SUPPLIED TEXT »
┌──

PHP was my first language, but back in 2008 it was a real mess. Not only was performance based, but there wasn’t a package system if I recall correctly and everything was just in the standard library prelude namespace. The names were also really poorly standardized and optimized for keystrokes rather than readability. Security issues were abundant across the ecosystem, and everything ran slowly. Most importantly though, everything in the ecosystem intended for it to be used as a templating language like Jinja—little bits of PHP sprinkled amid a sea of HTML tags. I remember learning Java and Python and feeling so blown away because they weren’t doing this strange inside-out template programming—they would define webserver handlers and generally decouple the application logic from the HTML. I’m staunchly of the opinion that 2008 PHP was a hot mess, but also that not long before it was the easiest path toward a functional web application. I’m sure a lot has changed in the intervening years, especially considering Facebook’s heavy investment, but nevertheless I understand why it was so heavily criticized by people who used it back then.
Since this article is about when to upgrade depending on your language, I'd like to know if there is a place with information about languages/ecosystems by "longevity", which could be time before you have to upgrade your language, time before you have to upgrade your packages, or something like that. Of course this would be a complex measure. For example, having to upgrade the language AND change code would be worse than having to upgrade the language and don't change code. Same thing for dependencies.

For example, Go has strong backwards compatibility guarantees, but the last supported versions is less than a year old (1.16.9). PHP's security support of 7.3 ends in a bit more than a month, for a total of 3 years of support. Node.js is a bit younger but will still have 3 years of support. Java 8 still has extended support until 2030 by Oracle. There are also things like, with PHP, you may just have to change the environment, but with Go, you would have to recompile the code.

└──

LISTED RECORDS »

┌──

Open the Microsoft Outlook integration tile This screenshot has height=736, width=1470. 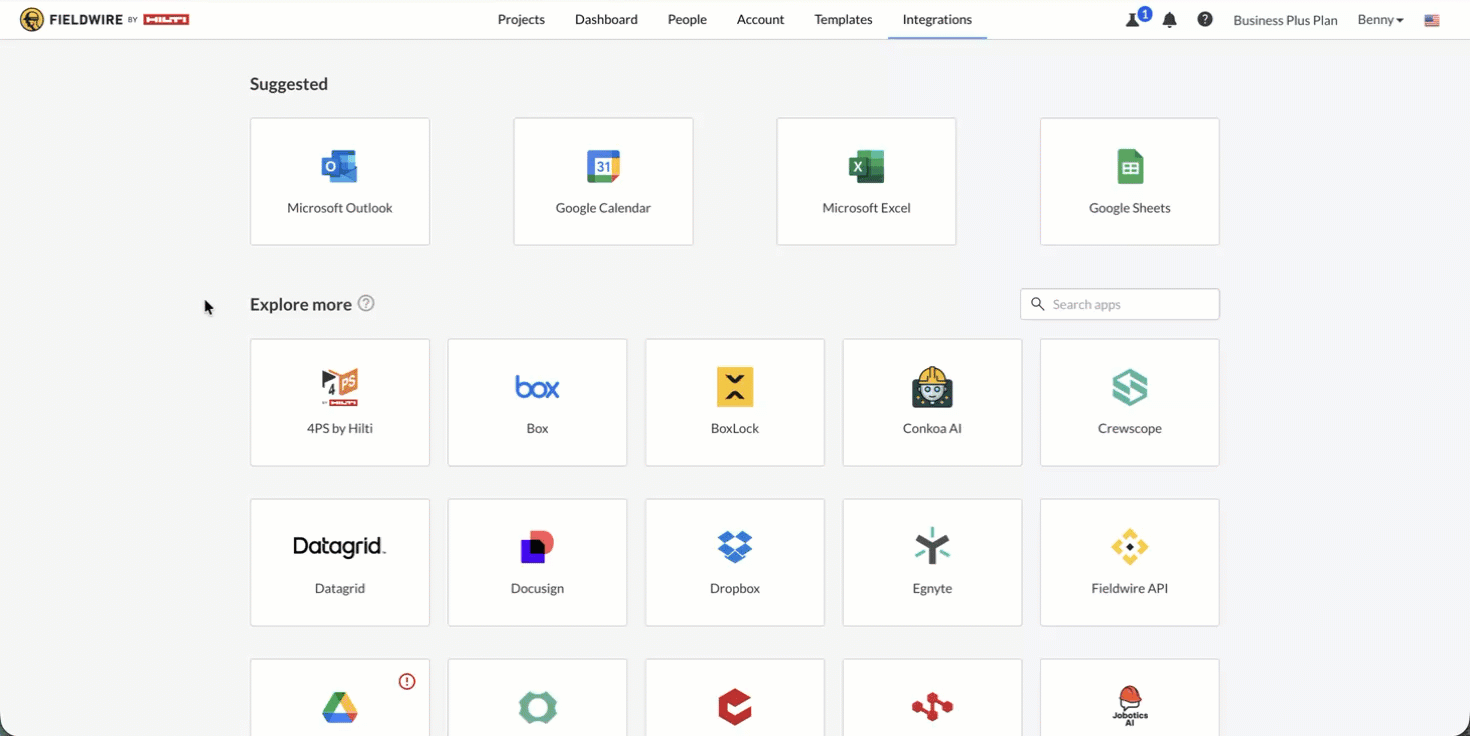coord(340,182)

└──
┌──

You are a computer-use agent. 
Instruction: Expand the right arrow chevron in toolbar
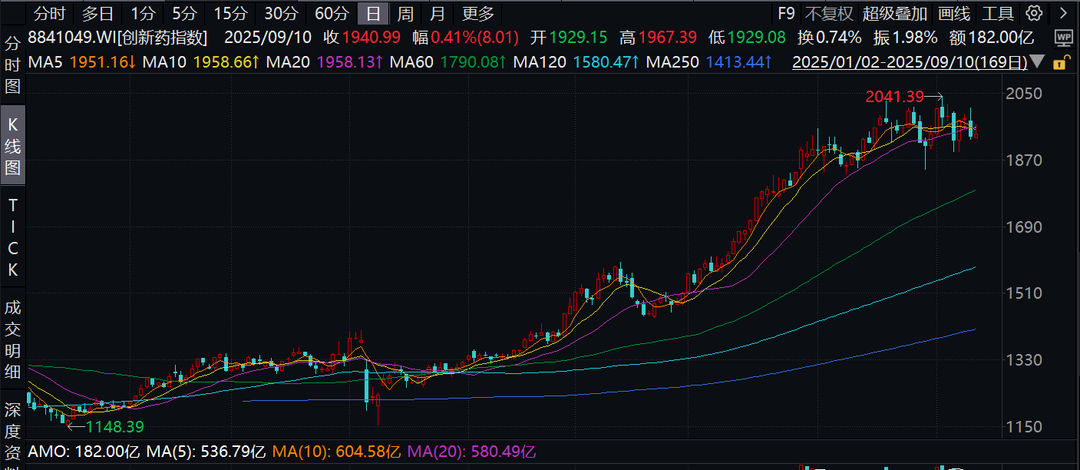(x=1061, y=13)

└──
┌──

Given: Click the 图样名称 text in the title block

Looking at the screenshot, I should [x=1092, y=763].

└──

TASKS AND EXERCISES »
1. Repeat the part of the text about PHP and language upgrades that opens with the words containing "For example, Go" and closes with "recompile the code.".
2. Carry on the text about PHP and language upgrades from the point where it stops.
The entries come from a separate source unrelated to the text about PHP and language upgrades.

RESULTS FOR EACH TASK »
1.
For example, Go has strong backwards compatibility guarantees, but the last supported versions is less than a year old (1.16.9). PHP's security support of 7.3 ends in a bit more than a month, for a total of 3 years of support. Node.js is a bit younger but will still have 3 years of support. Java 8 still has extended support until 2030 by Oracle. There are also things like, with PHP, you may just have to change the environment, but with Go, you would have to recompile the code.

2.
Maybe this could be better expressed as a "maintenance cost" or "churn"? I often hear that "ecosystem X has a lot of churn", but often it's not really well justified. For example, frontend JS moves a lot, but backend JS seem to have been "stuck" on Express for quite some time, and Express itself seems stable, if a bit dated. Maybe that's because we only hear about people changing code, frameworks, best practices? I don't see a lot of articles like "my 5 years old codebase is pretty much the same as when I began", compared to "I switched from X to Y".

Not exactly this, but we track EoL dates of almost every mainstream languages along with their release cycles (and compatibility guarantees, if any) at https://endoflife.date
That's actually what I used as a reference for a few parts of my comment, that's a nice coincidence. Since it's open source, I was wondering if a compare tool would be in the scope of the project?
We have an API, I think that’s something that should be doable with it.

Do create a discussion on GitHub though - would love to discuss this more.

I don't care what anyone says— I absolutely love PHP.

I automated my home theatre with it as seen here: https://www.youtube.com/watch?v=Cc8K6lg7Ag8

I built a website just for me so I can stream my movie collection anywhere I go, but it also has a button to start playing an automated show in my theatre.

I call it the Phantom. When you start a show, it plays a Dolby ad, a dancing hot dog-style vintage drive-in ad, and several random trailers in the same genre before the feature.

The Phantom PHP code controls the lights, projector, curtain, and sound system.

The lights come up for the credits and the whole room goes to sleep 30 minutes after the presentation.

I've only shared it once here before and someone, I'm guessing a PHP hater, gave it a thumbs down on YouTube.

PHP is extremely powerful in my experience and has been very lucrative in my career.

One of the best things I ever did was learn how to program with it.

Agreed. Ignore the haters. PHP is a silent giant that is hugely under-rated. While it is a perfect fit for the web, it is also an excellent general purpose scripting language for things that can traditional be done with bash.

PS. Sweet home theatre setup!

Thank you! Not ironically— another thumbs down. All some people have to offer this world is negativity. I feel sorry for them.
Also, HN removed it from the front page despite the upvotes. After, November 28 it may be more worthy
I've done a bit of PHP and it is not under-rated. Compared to most other languages it is terrible. Nobody is saying that you can't make cool stuff with it.

Try Typescript in your next project.

You literally made a personal home page with PHP, disproving your own point that it belongs in the industry.
I think there is nothing wrong with PHP if you are using it for what it was built for and you aren't pretending it's something it's not.

It's the people saying "PHP is the best language for building web apps in 2021" that are problematic.

No. It's simply not. We have come a long way since then and that view point can only be held out of ignorance.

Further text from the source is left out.